Background information
- Birth name: Philippe Hallais
- Born: 1985 (age 39–40) Tegucigalpa, Honduras
- Genres: Electronic
- Years active: 2012–present

= Low Jack =

Honduran-French electronic musician

Philippe Hallais, aka Low Jack (born 1985), is an electronic music composer and DJ, living in Paris.

For four years, he has been tightening together club-oriented and experimental music sounds, and acting as a DJ and live performer in clubs and the digital arts & music festival circuit.

==Biography==
Hallais was born in Tegucigalpa (Honduras). He entered the music world through a series of dance music EPs, with the Slow Dance EP charting #1 on Clone.nl. Slow Dance, Free Pyjamas, Like It Soft and Flashes show his sound palette, from electro influenced by artists like The Egyptian Lover to more tense and dark techno.
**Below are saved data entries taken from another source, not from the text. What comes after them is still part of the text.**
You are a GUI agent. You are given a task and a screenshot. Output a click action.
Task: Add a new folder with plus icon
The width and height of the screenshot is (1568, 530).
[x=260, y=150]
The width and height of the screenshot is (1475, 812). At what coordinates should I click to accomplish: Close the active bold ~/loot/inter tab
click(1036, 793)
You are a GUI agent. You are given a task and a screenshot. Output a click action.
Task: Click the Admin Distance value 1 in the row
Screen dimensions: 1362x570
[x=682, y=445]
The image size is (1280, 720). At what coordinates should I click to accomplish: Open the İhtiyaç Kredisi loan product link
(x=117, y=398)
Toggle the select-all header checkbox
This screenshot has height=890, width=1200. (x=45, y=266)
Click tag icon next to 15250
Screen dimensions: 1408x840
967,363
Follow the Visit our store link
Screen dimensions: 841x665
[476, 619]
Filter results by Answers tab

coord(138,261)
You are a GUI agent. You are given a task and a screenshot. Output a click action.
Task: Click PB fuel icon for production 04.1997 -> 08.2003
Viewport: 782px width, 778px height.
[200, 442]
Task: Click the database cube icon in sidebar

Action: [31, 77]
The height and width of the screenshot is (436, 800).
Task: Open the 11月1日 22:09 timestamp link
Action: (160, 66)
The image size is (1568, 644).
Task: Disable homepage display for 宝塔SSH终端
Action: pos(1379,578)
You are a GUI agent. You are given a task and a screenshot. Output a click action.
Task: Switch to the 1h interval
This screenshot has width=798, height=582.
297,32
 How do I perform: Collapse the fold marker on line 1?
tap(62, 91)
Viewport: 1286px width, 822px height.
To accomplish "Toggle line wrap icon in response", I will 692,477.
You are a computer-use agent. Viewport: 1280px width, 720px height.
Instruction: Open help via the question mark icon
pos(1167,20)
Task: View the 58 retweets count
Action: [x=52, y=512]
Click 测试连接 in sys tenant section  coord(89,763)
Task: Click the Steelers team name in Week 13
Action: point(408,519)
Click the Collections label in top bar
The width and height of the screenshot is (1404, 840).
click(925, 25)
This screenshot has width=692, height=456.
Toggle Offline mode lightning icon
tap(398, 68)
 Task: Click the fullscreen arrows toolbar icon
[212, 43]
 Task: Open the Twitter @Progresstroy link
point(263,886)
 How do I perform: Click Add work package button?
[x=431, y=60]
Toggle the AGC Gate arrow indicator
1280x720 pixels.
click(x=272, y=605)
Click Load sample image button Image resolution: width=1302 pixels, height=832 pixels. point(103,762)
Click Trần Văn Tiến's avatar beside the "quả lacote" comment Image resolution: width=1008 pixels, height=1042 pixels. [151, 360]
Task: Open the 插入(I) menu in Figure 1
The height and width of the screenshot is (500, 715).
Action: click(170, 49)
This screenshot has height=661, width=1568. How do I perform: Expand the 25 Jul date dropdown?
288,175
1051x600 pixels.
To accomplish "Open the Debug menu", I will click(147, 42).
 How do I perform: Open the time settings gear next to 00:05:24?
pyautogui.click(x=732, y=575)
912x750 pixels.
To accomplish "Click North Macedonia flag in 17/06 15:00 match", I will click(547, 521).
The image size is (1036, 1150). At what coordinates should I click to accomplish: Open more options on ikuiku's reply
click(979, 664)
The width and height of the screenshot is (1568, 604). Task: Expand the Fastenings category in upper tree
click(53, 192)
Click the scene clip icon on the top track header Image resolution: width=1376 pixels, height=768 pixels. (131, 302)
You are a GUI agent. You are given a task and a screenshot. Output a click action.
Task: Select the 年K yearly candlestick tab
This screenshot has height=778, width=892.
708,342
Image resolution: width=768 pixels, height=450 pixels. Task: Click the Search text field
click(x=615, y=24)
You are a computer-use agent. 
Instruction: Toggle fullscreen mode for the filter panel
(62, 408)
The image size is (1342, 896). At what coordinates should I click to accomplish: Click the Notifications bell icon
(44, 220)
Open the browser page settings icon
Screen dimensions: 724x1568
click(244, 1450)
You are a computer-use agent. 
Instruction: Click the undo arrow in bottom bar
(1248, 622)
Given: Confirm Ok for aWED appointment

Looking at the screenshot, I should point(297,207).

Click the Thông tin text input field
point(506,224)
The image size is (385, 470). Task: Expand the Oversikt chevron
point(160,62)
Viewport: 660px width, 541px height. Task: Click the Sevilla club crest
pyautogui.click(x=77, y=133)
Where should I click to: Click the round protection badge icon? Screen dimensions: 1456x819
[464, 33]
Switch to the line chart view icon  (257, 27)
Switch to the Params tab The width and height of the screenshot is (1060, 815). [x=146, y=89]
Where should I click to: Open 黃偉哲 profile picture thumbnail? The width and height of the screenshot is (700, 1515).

His first long-player Garifuna Variations, was released in 2014 by the dance label L.I.E.S (New York). Based on a commissioned live performance by the French Musée du Quai Branly and festival Les Siestes Electroniques, the recordings put together the imaginary tales and sounds of the Garifuna people, a tribe from Honduras about which little is known. The result has been described as a sonic fiction blending ethnographic recordings and industrial music.

This same year, he began touring as a DJ in France. In 2014, he was invited by the GRM (a French national institution in electronic experimental music) to play for the celebration of the anniversary of the institution.

2015 began with the release of Imaginary Boogie, a 6 tracks EP on The Trilogy Tapes (London) presented as a failed attempt at producing "boogie-infused" house music. His second album Sewing Machine on French label In Paradisum (Paris) marked a decisive step with profile from national press Libération, as well as reviews in specialist music publications like Fact Magazine, The Quietus, Tsugi, Les Inrockuptibles. According to Philip Sherburne writing for Pitchfork Media, "Low Jack (aka Philippe Hallais) is one of the more exciting producers to emerge from the experimental techno community".

Low Jack was selected by the SHAPE program, a European Union funded cultural program based on the vote of major festival programmers and aimed at helping the flourishing of new talent in European culture. A tour of more than 25 shows followed, with appearances at CTM, Unsound, Berghain and more. The first artist to record for the Red Bull Studio Paris Sessions, he played for the closing of the Red Bull Music Academy in Paris in November 2015. Low Jack's new album, entitled Lighthouse stories, was released on Modern Love (Manchester) on 1 April 2016.